Derzeit handelt es sich das vom LANUV ausgewiesene Gebiet bereits um ein sog. „faktisches“ VSG, wegen der zahlreichen dort festgestellten schützenswerten Vogelarten. Hier gilt daher eine Veränderungssperre. Diese ist strenger als die Einschränkungen nach der erfolgten offiziellen Ausweisung als VSG.
Freie Entscheidung für Landwirte
Den Landwirten steht es frei, die Bewirtschaftung ihrer Flächen an das VSG anzupassen. Wenn sie sich zur Unterzeichnung eines entsprechenden Vertrages entschließen, erhalten sie Fördermittel. Falls sie wie bisher weiterwirtschaften wollen, ist dies ebenso zulässig, allerdings ohne Erhalt von Fördergeldern,. Die betroffenen landwirtschaftlichen Flächen liegen weitgehend bereits in Naturschutzgebiet (NSG).

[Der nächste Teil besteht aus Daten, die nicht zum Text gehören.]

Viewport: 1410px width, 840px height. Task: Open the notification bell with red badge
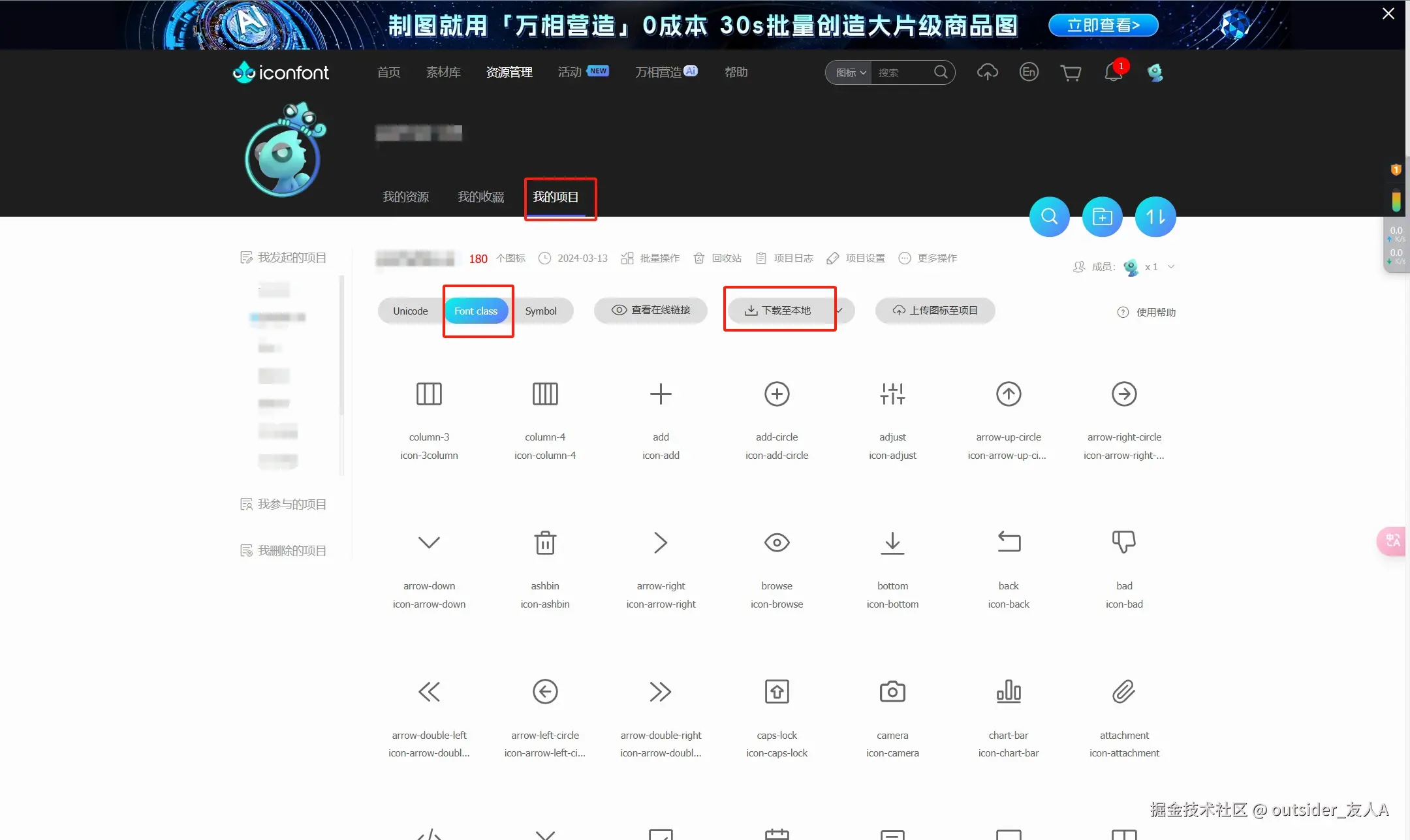point(1113,72)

Für sie gibt es durch die Ausweisung des VSG mehr Fördermöglichkeiten (Ackerlandstreifen und Grünlandförderung), jedoch keine weiteren Einschränkungen.
Anders ist die Situation für die Forstwirtschaft, für die kaum Fördermöglichkeiten bestehen, wenn es sich nicht gleichzeitig um ein Naturschutzgebiet (NSG) handelt. Für die Wiederaufforstung unserer Wälder bestehen allerdings auch keine weitergehenden Einschränkungen durch die Ausweisung zum VSG.

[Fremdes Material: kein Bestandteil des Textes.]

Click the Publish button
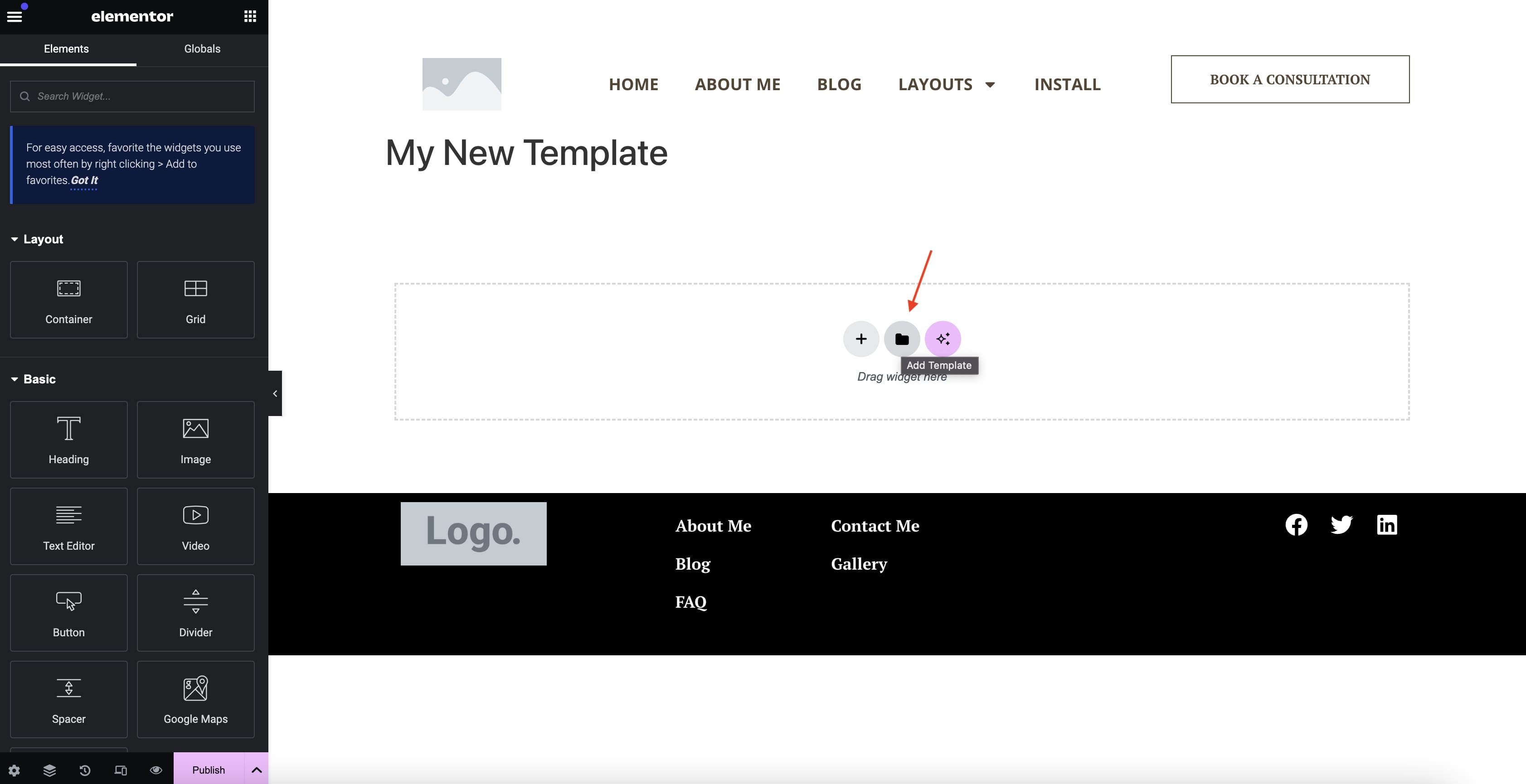 [209, 770]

Die Errichtung von Windenergieanlagen (WEA) ist in einem VSG grundsätzlich nicht zulässig. Für vorhandene Anlagen gilt allerdings ein Bestandsschutz. Für ein Repowering müsste ein neuer Genehmigungsantrag gestellt werden.
Für Bauvorhaben im Außenbereich innerhalb eines ausgewiesenen VSG ist eine sorgfältige Einzelfallprüfung erforderlich. Während der Zeit des „faktischen VSG“ ist dies allerdings noch nicht möglich.
An der für die B7n, von der Briloner CDU und SPD favorisierten (nördlich gelegenen) Variante 1 wurden mehrere besonders geschützte Brutpaare gezählt. Daher ist diese Variante nicht realisierbar. Diese Feststellung hatte die Landesstraßenbauverwaltung allerdings schon vor Beginn der Diskussion über das VSG getroffen und Variante 1 damit bereits vorher schon für nicht in Betracht kommend beurteilt.
Weitere Beratungen über die Stellungnahme zum VSG werden am 4. Mai im Naturschutzbeirat des HSK sowie am 6. Mai und am 2. Juni im Umweltausschuss des HSK erfolgen. Die Städte Brilon und Marsberg haben eine Anwaltskanzlei beauftragt. Sie soll offensichtlich die Städte beraten, wie sich das VSG verhindern lässt. Dieses Vorhaben erscheint nach den Ausführungen der Referenten aber weder sinnvoll noch aussichtsreich.